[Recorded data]
::::::

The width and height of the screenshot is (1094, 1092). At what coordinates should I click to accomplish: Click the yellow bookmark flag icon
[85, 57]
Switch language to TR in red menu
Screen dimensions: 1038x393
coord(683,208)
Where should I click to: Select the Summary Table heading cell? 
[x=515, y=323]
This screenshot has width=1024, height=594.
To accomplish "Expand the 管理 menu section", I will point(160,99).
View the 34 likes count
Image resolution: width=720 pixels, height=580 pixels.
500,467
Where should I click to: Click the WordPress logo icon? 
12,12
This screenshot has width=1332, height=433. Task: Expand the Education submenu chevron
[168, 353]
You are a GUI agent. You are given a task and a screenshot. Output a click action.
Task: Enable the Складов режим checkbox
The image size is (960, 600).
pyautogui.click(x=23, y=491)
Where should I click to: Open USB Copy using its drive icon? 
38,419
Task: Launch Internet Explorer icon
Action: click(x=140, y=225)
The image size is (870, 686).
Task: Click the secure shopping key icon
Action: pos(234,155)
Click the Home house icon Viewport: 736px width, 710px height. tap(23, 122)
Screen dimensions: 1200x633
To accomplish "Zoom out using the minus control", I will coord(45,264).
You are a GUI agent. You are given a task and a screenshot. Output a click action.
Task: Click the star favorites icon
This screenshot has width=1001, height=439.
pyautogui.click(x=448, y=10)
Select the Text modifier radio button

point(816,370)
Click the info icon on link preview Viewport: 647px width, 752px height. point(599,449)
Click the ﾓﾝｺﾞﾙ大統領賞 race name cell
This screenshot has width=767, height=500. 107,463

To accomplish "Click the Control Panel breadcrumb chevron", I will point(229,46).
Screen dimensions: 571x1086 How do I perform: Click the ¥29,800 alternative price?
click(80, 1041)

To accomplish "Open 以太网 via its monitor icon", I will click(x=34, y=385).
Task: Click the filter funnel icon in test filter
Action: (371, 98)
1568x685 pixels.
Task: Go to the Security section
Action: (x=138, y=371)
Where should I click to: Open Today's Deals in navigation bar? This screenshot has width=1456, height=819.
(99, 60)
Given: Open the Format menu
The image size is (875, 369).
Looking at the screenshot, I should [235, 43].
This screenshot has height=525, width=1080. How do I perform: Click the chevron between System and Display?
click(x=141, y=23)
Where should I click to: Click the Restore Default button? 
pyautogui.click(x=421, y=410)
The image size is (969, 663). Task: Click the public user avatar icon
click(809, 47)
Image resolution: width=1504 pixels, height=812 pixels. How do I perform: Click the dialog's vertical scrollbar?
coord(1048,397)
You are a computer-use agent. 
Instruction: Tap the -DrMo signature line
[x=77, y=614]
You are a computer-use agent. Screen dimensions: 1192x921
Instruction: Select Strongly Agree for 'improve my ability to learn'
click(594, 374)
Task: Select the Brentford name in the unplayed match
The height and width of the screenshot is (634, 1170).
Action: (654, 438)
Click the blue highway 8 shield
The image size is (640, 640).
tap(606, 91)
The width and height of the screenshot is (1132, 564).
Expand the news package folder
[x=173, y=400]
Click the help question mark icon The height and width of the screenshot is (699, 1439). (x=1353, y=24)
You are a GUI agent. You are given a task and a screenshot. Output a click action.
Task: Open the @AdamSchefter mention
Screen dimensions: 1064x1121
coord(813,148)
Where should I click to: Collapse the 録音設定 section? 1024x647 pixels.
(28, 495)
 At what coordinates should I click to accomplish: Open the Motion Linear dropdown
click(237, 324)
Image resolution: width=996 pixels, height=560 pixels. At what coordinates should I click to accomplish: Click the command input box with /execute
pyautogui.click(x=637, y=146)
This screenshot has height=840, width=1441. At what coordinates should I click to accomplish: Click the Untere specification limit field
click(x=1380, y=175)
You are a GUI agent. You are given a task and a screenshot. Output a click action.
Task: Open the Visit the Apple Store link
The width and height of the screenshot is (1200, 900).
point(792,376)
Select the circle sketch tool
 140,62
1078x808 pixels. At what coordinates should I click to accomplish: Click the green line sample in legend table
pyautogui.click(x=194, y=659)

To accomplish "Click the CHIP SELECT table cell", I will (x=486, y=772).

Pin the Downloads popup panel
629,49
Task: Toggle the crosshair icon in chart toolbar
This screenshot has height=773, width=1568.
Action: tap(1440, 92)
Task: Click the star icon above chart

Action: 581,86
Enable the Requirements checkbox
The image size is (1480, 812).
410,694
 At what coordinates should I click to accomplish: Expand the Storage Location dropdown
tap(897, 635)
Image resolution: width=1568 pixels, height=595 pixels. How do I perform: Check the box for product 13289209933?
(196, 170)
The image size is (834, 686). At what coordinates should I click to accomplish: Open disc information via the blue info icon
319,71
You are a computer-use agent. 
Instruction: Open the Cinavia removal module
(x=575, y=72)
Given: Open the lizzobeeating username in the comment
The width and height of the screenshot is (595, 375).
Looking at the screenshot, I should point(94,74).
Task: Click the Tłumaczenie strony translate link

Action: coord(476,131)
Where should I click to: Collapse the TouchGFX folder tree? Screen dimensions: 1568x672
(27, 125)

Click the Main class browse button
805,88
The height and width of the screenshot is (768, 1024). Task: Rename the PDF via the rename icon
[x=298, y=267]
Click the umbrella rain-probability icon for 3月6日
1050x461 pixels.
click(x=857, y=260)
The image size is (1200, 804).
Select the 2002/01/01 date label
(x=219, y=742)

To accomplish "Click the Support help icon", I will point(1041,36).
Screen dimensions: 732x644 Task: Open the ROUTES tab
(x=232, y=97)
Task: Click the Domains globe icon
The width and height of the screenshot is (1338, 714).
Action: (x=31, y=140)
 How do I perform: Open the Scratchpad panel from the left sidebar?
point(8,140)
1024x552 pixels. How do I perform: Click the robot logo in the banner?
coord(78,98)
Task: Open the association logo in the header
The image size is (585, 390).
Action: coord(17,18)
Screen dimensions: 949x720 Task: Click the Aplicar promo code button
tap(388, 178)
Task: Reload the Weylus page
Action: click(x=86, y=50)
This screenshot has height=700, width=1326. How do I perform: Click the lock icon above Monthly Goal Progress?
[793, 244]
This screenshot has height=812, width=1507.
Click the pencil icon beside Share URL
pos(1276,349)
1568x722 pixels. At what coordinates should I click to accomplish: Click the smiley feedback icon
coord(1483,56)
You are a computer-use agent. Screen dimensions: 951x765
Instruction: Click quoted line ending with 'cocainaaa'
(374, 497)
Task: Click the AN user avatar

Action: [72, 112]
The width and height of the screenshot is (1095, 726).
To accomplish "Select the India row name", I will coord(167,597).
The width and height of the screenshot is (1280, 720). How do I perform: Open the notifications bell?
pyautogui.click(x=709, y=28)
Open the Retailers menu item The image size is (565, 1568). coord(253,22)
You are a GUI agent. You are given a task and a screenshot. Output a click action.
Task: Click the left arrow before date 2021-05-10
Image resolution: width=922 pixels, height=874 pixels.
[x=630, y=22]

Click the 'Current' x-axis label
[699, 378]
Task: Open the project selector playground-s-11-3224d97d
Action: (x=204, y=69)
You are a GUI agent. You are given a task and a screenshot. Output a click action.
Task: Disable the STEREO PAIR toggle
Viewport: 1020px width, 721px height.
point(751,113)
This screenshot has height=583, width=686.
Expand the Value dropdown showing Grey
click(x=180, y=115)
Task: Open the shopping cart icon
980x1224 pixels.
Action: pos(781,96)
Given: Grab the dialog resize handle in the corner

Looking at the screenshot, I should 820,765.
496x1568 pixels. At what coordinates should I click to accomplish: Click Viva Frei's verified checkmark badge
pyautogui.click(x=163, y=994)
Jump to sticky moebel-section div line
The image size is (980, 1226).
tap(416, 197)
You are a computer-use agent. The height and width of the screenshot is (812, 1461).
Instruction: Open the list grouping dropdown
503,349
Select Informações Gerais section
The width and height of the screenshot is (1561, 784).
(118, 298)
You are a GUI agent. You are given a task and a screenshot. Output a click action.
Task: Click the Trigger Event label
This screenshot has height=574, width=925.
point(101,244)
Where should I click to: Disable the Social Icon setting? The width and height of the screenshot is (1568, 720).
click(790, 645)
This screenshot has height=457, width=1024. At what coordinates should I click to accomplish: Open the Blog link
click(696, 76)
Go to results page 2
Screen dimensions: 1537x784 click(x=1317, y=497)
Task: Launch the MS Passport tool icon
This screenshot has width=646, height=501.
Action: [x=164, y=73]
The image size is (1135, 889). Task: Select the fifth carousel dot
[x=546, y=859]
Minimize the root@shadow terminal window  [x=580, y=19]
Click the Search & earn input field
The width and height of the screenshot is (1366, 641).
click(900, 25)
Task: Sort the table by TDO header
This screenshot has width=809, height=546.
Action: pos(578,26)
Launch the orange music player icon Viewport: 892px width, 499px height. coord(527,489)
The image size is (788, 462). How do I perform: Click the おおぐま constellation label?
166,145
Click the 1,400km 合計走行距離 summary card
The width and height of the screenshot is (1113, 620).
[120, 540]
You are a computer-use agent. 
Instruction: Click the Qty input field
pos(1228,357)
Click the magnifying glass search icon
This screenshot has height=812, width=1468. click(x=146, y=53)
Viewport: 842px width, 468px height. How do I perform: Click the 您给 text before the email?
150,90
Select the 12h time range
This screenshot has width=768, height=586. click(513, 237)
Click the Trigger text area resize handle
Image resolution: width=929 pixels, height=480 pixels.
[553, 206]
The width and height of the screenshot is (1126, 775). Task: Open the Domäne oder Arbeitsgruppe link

::::::

■ Exercise requirements ■
Return every line of the data above in which "Enable" appears.

■ Task answer ■
Task: Enable the Складов режим checkbox
Enable the Requirements checkbox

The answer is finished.